- Born: Ruth Urice 1919 Vinton, Iowa, US
- Died: December 14, 1997 (aged 77–78) Columbia, Maryland, US
- Education: Northwestern University
- Known for: Howard County Council member and chair
- Political party: Democratic
- Spouse: Morris Keeton (1916 or 1917–2014; m. 1944–1997, her death)
- Children: 3

= Ruth U. Keeton =

Maryland government leader

Ruth Urice Keeton (1919 - December 14, 1997) was a member and chairperson of the Howard County Council in Maryland. In addition to this elected office, she was appointed to serve with multiple state committees including the Baltimore Regional Transportation Committee and Housing Task Force.

== Early life ==
Ruth Urice was born in Vinton, Iowa, in 1919 to Mr. and Mrs. Logan Urice. Her father later retired as the postmaster of Vinton and her mother had a master's degree in home economics. She had two brothers, Logan Jr. and Kadel, and a sister, Mrs. John Drilling. Ruth attended Northwestern University in the latter 1930s and graduated as a Phi Beta Kappa member. She met Morris Keeton outside Chicago in 1943 and they married in 1944. Early in their relationship, Ruth and Morris manned an inter-racial work camp for their Quaker church in Chicago, intended to break down racial discrimination.

== Antioch College ==
The couple moved to Yellow Springs, Ohio, in 1947 when Morris began a 30-year tenure with Antioch College. Morris taught in Germany in the mid-1950s while Ruth worked abroad for the American Friends Service Committee.

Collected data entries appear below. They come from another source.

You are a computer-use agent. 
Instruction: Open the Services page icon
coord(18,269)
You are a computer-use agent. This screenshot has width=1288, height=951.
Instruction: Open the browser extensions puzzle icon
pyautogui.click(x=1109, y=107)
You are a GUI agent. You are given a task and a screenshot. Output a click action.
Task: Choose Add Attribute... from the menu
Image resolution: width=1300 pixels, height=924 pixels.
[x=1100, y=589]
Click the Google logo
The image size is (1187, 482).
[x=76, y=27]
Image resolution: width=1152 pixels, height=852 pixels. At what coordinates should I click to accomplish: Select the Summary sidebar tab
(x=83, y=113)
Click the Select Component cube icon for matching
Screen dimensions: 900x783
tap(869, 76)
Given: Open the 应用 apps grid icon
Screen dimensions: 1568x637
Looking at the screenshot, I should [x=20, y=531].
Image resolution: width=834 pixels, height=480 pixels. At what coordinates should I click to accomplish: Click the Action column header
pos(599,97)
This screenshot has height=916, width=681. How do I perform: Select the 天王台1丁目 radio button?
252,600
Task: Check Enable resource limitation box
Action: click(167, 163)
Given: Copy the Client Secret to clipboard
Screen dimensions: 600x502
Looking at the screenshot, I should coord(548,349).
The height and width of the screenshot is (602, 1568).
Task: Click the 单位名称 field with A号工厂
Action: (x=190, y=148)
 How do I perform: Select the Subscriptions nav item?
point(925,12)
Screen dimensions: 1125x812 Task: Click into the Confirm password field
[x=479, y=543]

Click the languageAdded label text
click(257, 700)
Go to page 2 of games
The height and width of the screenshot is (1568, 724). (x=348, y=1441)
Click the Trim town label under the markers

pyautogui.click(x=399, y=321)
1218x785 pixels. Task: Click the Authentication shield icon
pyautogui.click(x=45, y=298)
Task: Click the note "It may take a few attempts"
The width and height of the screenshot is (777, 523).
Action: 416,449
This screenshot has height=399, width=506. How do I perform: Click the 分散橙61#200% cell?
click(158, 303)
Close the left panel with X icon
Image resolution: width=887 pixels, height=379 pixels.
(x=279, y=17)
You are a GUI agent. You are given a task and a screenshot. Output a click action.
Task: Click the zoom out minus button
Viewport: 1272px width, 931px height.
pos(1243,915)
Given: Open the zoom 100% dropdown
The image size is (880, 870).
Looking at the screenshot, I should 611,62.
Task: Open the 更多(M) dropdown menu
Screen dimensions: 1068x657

During this time in August 1954, Ruth's mother died in an airplane crash in Iowa. In 1969, the Keetons moved to Maryland where Morris helped form an Antioch College campus in Columbia with James Rouse.

== Public service ==
From 1975 to 1988, Keeton was a member of the Howard County Council, running on a slate of Columbia residents sponsored by the Columbia Democratic Club including Ginny Thomas, Lloyd Knowles and Richard Anderson. Keeton served as council chair from 1979 to 1984, and championed community causes such as affordable housing. In 1981, Governor Harry Hughes appointed Keeton to the Maryland State Housing task force. She was a member of the Patuxent River Commission which produced a land management plan for the river's watershed in 1984.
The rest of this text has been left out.